Этнографы постромантической эпохи создали свое собственное оправдание имперского правления, объединив востоковедческие представления и научные методы, чтобы подсчитать, обозначить и историзировать народы кавказского пограничья. И снова эффект оказался непреднамеренным и парадоксальным, поскольку удалось привить народам идентичность, которая позже расцветет в национальные чувства, противопоставленные имперскому правлению. Угол восприятия и аудитории заметно изменился на транскаспийской границе, где туземное население воспринималось скорее как дикое, чем как благородное. Россия начала производить собственных бесстрашных исследователей и безупречных воинов, прославленных в массовой прессе для расширенной образованной публики, жаждущей героев.
Два самых известных российских исследователя использовали известность, которую они приобрели благодаря освещению своих подвигов в массовой прессе, для проповеди доктрины цивилизаторской миссии России в Закаспийском регионе. Петр Семенов в честь своей экспедиции в горы Тяньшань в 1850-х годах добавил к своей фамилии "Тянь-шаньский", в стиле победоносных русских полководцев. Он отмечал, что Россия осваивает борские земли "по предначертанию самого Провидения, в общих интересах человечества: для цивилизации Азии". Но миссия России была уникальной, по его мнению, из-за ее особого положения между Европой и Азией и более гуманного отношения к азиатским народам. Этот рефрен будет звучать на протяжении всего позднего царского и всего советского периода, всегда сдобренный оборонительным тоном. Запад мог воспринимать русских как стоящих "на низкой ступени цивилизации", писал он, но их достижения уже предназначали их для более высокого уровня "ввиду быстрого темпа, характеризующего историю нашего развития". Как отмечает Марк Бассин: "Одним словом, цивилизуя Азию, русские, очевидно, верили, что могут и хотят цивилизовать самих себя". Занимая в течение десятилетий пост президента Императорского географического общества, Семенов был ярым пропагандистом имперской судьбы России в пограничных районах Закаспийской и Внутренней Азии.

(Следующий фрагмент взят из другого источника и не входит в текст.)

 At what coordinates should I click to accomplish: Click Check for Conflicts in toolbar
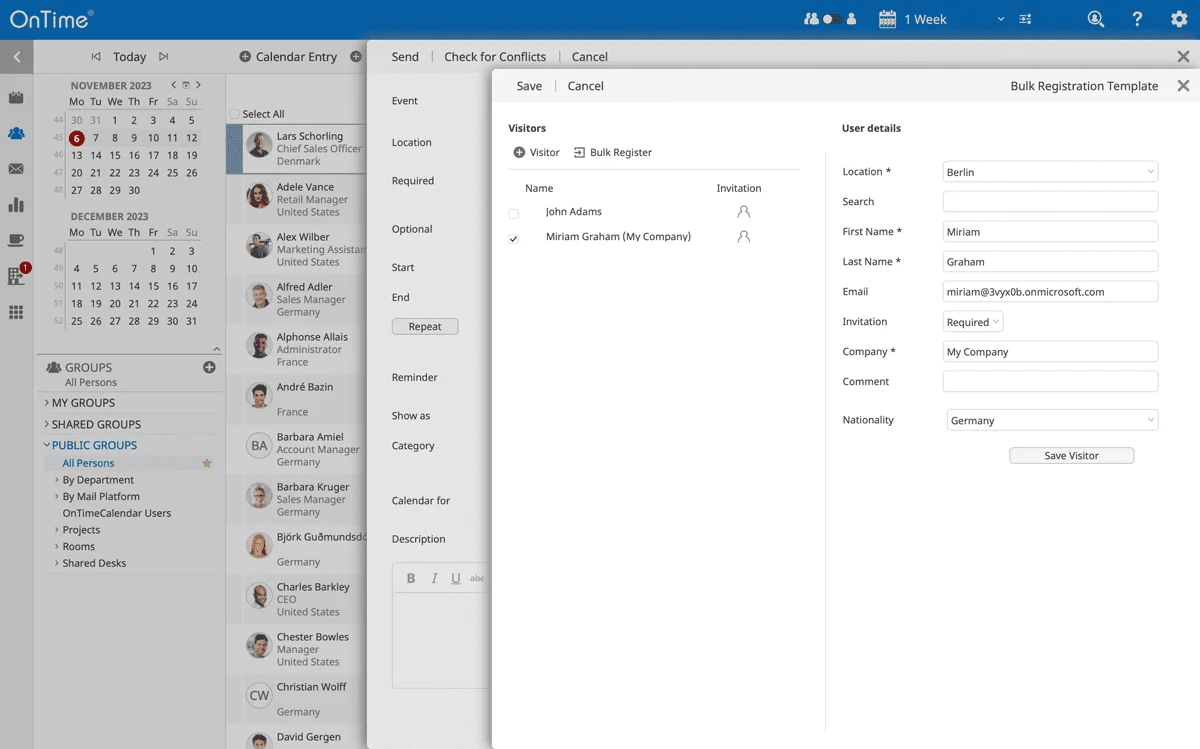pos(495,57)
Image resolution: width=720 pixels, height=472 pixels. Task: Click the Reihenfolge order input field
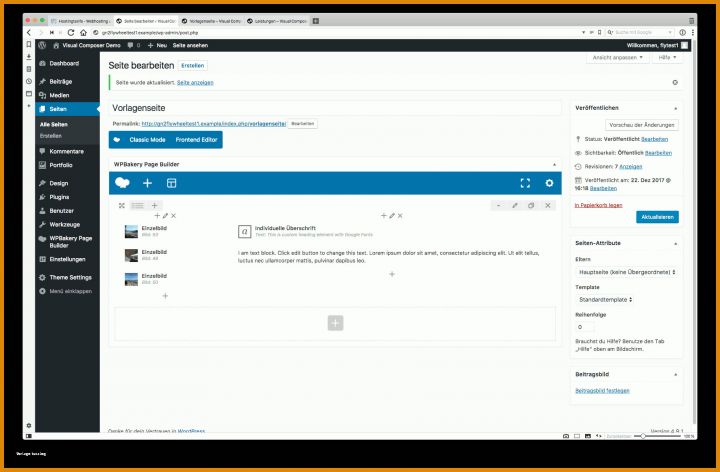[x=585, y=327]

Второй знаменитый путешественник, Николай Пржевальский, затронул те же аккорды в изображении своих подвигов, за что общественность и пресса возвели его в ранг национального героя. Его экспедиция во Внутреннюю Азию в 1870-1874 годах превратилась в приключенческую историю. Она привела его на окраину Цинской империи, где он нашел повод предупредить о будущем конфликте с Британией "в Китае и глубинах Азии". Здесь его взгляды совпадали со взглядами военного министра Дмитрия Милютина и генерал-губернатора Туркестана К.П. фон Кауфмана. Он пронесся по волнам общественного интереса к Востоку. За первой этнографической выставкой в Москве в 1867 году последовала Политехническая выставка в 1874 году с ее многочисленными экспонатами с Востока. Двумя годами позже на выставке впервые были представлены картины Василия Верещагина "Туркестанская серия", дополнившие чисто научную картину воображаемым изображением встречи русских с коренным населением. Художник уже успел прославиться своими "Кавказскими эскизами", когда сопровождал фон Кауфмана в Туркестан в качестве его официального художника-этнографа. Тысячи людей посетили выставку, включая фон Кауфмана, который только и делал, что хвалил картины.

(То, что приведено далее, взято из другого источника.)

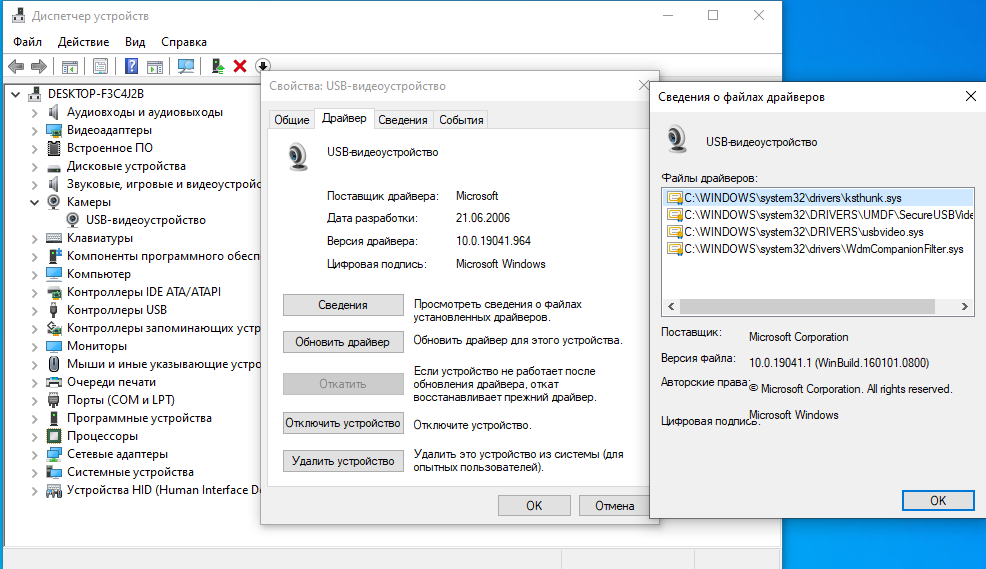986x569 pixels.
Task: Expand the Сетевые адаптеры node
Action: [x=35, y=454]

Во многом схожий с западноевропейской концепцией ориентализма, русский вариант отличался тем, что сопротивлялся включению России в западное определение Востока. Как мы видели, один из методов был оборонительным, а именно: перенять европейский дискурс с соответствующими вариациями, которые представляли бы Россию как более гуманную цивилизующую силу. Другой метод заключался в наступлении, утверждая, что русская цивилизация представляет собой альтернативу западной цивилизации, определяемой в основном в ее германской форме. Зародившись среди славянофилов 1840-х годов, эта перспектива развилась в более агрессивную идеологию панславизма в 1860-х и 1870-х годах. Хотя ни славянофильские, ни панславистские идеи не были приняты в канон имперской идеологии, они тонко проникли в мышление трех последних Романовых и представителей правящей элиты, хотя их следы не всегда легко обнаружить. Такие правители, как Петр Великий и Екатерина Великая, манипулировали идеей славянского единства или, точнее, общности православия для продвижения своих интересов в борьбе за балканские пограничные территории. Но для них Россия была частью европейской цивилизации, а не ее альтернативой.